■ **DIRECTIONS**:
Reproduce the material from the line containing "Expand the arrow next to 开启视频" up to and including the line containing "Action: coord(180,187)", substituting "header" for "footer" and leaving everything else unchanged.

■ **DATASET ENTRIES**:
——————

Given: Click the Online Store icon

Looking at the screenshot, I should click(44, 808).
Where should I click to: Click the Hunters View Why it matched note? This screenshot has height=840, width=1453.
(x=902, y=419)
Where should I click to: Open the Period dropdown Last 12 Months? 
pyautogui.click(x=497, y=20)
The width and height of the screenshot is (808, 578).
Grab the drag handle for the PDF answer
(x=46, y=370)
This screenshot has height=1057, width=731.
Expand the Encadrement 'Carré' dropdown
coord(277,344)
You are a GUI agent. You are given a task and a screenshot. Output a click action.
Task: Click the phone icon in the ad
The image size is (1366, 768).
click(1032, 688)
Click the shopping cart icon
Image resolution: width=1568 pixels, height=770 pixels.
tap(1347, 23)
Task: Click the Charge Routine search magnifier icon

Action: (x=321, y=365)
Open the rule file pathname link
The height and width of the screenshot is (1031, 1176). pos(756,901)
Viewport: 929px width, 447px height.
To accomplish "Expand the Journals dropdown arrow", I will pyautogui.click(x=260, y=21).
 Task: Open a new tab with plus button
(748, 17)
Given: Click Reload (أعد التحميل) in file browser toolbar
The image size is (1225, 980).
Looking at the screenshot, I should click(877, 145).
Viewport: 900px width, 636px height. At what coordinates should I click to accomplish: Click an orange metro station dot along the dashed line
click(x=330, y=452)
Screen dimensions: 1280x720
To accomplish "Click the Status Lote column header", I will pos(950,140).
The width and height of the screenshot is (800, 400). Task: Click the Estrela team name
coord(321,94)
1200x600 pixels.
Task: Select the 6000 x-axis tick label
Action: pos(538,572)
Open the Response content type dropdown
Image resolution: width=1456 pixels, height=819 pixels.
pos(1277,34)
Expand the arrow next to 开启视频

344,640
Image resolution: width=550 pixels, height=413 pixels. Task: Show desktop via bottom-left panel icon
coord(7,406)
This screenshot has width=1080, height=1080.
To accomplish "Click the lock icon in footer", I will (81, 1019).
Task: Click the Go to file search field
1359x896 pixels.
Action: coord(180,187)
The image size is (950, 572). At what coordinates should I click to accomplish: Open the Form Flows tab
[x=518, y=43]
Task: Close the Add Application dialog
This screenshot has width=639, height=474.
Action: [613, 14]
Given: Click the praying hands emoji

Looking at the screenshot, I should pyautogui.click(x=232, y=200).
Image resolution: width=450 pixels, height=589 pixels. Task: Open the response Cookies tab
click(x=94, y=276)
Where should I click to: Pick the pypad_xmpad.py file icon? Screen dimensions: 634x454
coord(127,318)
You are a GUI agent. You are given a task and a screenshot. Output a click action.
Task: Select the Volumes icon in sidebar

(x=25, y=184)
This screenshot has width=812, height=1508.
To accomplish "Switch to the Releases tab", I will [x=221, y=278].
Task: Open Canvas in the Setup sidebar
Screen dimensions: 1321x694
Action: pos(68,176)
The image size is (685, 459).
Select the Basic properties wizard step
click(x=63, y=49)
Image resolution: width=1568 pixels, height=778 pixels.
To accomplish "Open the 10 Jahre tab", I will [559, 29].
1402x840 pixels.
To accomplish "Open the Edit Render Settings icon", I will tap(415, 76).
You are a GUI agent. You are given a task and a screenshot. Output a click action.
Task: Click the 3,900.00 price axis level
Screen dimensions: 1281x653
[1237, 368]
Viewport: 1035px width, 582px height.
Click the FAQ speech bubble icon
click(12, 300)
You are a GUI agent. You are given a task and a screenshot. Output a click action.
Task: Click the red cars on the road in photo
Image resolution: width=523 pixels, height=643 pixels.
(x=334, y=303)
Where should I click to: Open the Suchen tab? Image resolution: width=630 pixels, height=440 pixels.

——————

■ **WRITTEN REPLY**:
Expand the arrow next to 开启视频

344,640
Image resolution: width=550 pixels, height=413 pixels. Task: Show desktop via bottom-left panel icon
coord(7,406)
This screenshot has width=1080, height=1080.
To accomplish "Click the lock icon in header", I will (81, 1019).
Task: Click the Go to file search field
1359x896 pixels.
Action: coord(180,187)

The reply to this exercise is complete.